If Romney grants approval, Northeast Gateway officials say, they could be operating by December 2007. Neptune, proposed by Suez, the conglomerate that owns an Everett LNG facility, plans to go on line in 2009. Construction of an offshore terminal would not result in the closure of the land-based terminal in Everett.
The two offshore LNG ports would act as permanent floating factories. Ships from overseas would dock and regasify supercooled gas on board before pumping it into a pipe system connecting to the mainland. As soon as one of the massive ships -- some almost 2 1/2 football fields in length -- completed its weeklong unloading, another would take its place. Each ship could hold enough super-cooled gas in its tanks and labyrinth of pipes to heat about 30,000 homes for a year.
The only existing offshore LNG port -- in the Gulf of Mexico -- is run by Northeast Gateway's parent company, Excelerate. However, eight other offshore proposals are under review around the nation by the Maritime Administration, and two others in the Gulf of Mexico have been approved.
The governor's final say over offshore LNG lies in the Deepwater Port Act of 1974, which granted refusal rights over proposed offshore oil ports to adjacent coastal states. That law was amended in 2002 to include natural gas.
"The point hasn't been lost on me that a governor cannot stop a proposal like Weavers Cove, which clearly endangers the people he represents, but [the law] allows him to prevent one offshore," said Mayor Edward Lambert of Fall River. "It's incongruous."

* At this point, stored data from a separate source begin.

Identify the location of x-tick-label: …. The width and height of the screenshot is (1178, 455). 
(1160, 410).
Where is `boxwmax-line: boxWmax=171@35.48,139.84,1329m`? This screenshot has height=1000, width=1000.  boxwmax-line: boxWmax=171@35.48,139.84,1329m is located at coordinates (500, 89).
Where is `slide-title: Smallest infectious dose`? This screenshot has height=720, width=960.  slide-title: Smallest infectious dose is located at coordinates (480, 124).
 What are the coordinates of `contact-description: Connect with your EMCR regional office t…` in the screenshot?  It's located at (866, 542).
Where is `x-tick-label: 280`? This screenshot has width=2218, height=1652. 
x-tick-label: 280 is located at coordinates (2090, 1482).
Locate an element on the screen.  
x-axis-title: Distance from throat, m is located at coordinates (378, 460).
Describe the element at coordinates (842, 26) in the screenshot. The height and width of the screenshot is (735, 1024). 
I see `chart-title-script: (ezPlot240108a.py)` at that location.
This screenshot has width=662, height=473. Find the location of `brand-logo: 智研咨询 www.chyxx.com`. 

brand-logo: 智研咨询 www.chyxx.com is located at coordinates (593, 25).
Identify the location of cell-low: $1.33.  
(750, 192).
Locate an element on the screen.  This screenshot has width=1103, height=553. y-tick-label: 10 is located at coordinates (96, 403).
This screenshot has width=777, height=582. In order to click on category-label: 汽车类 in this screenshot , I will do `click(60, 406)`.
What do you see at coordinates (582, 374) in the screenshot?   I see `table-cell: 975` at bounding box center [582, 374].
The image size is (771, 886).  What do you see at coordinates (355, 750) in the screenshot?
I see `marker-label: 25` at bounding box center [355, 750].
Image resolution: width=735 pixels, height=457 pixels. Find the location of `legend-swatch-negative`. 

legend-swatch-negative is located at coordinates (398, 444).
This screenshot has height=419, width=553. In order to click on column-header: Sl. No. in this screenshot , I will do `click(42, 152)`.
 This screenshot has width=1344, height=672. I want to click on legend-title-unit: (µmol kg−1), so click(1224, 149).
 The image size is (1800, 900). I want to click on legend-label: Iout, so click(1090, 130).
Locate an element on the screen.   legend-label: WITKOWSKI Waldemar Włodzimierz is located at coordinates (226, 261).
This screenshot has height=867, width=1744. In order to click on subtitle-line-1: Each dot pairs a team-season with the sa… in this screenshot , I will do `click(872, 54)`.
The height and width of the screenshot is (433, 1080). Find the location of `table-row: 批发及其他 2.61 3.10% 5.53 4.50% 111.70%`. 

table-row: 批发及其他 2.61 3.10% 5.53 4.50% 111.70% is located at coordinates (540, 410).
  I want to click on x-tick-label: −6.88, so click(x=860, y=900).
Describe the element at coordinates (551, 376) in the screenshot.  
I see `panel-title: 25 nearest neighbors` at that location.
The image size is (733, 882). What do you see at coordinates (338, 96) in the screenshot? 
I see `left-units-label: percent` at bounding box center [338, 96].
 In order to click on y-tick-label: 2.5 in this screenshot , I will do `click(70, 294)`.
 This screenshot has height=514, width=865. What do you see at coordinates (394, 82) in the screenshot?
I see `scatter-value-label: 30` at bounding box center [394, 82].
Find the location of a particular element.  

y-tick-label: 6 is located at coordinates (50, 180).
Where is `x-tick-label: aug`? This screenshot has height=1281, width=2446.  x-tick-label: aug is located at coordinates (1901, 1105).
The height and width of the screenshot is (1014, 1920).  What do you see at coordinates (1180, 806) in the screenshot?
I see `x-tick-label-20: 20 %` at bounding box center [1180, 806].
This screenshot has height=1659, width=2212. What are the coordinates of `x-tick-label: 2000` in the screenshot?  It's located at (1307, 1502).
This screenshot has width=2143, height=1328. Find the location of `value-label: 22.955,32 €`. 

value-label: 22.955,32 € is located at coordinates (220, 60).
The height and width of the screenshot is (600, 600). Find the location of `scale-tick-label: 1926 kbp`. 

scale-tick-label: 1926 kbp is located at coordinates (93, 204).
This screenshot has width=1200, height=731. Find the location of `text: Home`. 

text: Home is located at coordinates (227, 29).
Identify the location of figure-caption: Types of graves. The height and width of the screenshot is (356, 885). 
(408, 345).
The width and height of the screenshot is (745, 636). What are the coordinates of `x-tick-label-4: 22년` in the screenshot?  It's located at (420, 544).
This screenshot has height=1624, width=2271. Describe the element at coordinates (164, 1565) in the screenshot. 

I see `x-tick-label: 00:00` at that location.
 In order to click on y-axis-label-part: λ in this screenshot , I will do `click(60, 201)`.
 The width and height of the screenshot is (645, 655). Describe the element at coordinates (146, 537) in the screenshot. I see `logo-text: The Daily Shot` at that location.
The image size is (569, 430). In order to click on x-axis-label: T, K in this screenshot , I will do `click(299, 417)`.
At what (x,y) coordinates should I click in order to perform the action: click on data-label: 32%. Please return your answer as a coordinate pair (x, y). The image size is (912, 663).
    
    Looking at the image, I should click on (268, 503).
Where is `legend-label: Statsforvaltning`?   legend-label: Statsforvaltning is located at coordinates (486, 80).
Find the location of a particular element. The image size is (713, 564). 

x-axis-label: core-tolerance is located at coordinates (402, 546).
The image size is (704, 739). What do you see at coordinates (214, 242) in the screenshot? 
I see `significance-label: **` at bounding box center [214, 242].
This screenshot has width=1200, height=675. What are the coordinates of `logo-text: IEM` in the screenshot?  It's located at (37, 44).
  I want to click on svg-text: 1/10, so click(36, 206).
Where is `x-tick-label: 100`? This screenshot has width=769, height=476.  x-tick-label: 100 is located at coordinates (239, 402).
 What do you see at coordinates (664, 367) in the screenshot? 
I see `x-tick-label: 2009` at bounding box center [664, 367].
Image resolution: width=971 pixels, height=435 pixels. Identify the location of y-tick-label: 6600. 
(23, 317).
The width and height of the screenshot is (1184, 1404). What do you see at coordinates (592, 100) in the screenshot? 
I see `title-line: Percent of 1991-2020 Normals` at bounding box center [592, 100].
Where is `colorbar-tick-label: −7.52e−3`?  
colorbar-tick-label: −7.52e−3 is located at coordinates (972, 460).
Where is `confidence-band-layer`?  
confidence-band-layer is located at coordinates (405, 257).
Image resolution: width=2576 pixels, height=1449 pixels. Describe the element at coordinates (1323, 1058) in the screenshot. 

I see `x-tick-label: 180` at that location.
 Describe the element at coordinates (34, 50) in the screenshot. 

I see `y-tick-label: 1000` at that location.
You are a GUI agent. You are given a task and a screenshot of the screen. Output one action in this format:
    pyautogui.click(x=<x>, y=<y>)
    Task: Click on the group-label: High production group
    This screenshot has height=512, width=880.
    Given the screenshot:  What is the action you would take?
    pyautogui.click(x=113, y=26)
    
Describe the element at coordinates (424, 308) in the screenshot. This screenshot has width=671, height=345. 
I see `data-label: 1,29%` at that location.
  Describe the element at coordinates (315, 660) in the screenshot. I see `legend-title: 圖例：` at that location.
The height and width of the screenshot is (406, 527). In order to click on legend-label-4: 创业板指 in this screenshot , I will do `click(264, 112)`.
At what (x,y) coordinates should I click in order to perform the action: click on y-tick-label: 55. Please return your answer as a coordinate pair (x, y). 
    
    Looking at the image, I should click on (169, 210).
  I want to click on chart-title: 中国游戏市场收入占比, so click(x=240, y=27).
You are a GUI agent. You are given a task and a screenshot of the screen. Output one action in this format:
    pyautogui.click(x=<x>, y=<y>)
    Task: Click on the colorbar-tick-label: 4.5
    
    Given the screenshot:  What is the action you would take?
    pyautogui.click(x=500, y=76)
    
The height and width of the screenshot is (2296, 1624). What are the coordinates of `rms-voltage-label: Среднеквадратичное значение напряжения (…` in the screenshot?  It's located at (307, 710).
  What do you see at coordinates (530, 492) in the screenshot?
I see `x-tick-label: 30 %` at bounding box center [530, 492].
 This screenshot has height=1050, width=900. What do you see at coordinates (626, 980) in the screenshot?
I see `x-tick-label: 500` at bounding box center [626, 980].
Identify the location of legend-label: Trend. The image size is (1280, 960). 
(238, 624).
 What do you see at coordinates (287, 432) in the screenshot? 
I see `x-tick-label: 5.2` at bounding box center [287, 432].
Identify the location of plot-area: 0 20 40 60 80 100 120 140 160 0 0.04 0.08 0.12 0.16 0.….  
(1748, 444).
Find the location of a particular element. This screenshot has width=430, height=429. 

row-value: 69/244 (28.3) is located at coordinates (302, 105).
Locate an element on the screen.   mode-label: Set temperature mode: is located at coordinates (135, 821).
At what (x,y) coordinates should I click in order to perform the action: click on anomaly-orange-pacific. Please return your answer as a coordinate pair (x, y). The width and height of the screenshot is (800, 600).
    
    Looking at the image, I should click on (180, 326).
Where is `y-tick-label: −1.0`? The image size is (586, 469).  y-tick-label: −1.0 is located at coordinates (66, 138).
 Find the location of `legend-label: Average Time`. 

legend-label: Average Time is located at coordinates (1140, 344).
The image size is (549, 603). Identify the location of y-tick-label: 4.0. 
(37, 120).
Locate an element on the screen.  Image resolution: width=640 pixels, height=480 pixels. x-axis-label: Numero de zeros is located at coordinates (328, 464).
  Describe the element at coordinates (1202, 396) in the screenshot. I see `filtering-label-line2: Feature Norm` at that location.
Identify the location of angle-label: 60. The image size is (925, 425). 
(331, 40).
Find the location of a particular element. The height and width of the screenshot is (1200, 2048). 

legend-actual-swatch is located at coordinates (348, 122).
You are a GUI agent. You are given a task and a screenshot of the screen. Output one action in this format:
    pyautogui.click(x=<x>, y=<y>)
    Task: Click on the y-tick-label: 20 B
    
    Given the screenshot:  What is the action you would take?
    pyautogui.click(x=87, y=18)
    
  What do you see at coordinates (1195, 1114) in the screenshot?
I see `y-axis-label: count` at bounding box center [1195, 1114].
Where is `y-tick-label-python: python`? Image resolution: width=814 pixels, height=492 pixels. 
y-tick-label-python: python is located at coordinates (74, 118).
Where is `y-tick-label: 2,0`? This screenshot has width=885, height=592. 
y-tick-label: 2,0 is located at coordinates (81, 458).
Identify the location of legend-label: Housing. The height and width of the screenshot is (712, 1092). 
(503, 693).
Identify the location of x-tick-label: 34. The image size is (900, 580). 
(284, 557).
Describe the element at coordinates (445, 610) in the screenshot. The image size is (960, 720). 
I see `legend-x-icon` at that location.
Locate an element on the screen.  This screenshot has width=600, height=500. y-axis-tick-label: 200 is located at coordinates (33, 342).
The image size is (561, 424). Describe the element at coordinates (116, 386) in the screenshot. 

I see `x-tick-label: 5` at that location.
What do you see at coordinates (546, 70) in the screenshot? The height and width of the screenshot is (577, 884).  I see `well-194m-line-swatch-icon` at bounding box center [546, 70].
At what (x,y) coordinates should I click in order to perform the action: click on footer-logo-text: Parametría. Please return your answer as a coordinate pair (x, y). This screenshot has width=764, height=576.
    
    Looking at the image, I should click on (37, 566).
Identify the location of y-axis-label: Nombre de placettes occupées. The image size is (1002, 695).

The offshore proposals are opposed by fishermen who fear a loss of fishing grounds and others who worry about impacts to the federally endangered right whale and other marine mammals. But they have not generated the same outrage that Weavers Cove or other on-shore sites have.
In fact, state environmental officials have praised the offshore projects' water intake system, which has dramatically reduced the amount of ocean water needed to warm the LNG to about 5 million gallons a day from an originally proposed 54 million gallons.
The projects could exclude fishermen from about 7 square miles of fishing grounds, but federal officials say they are researching whether boats could steam through the closed zone to other fishing areas.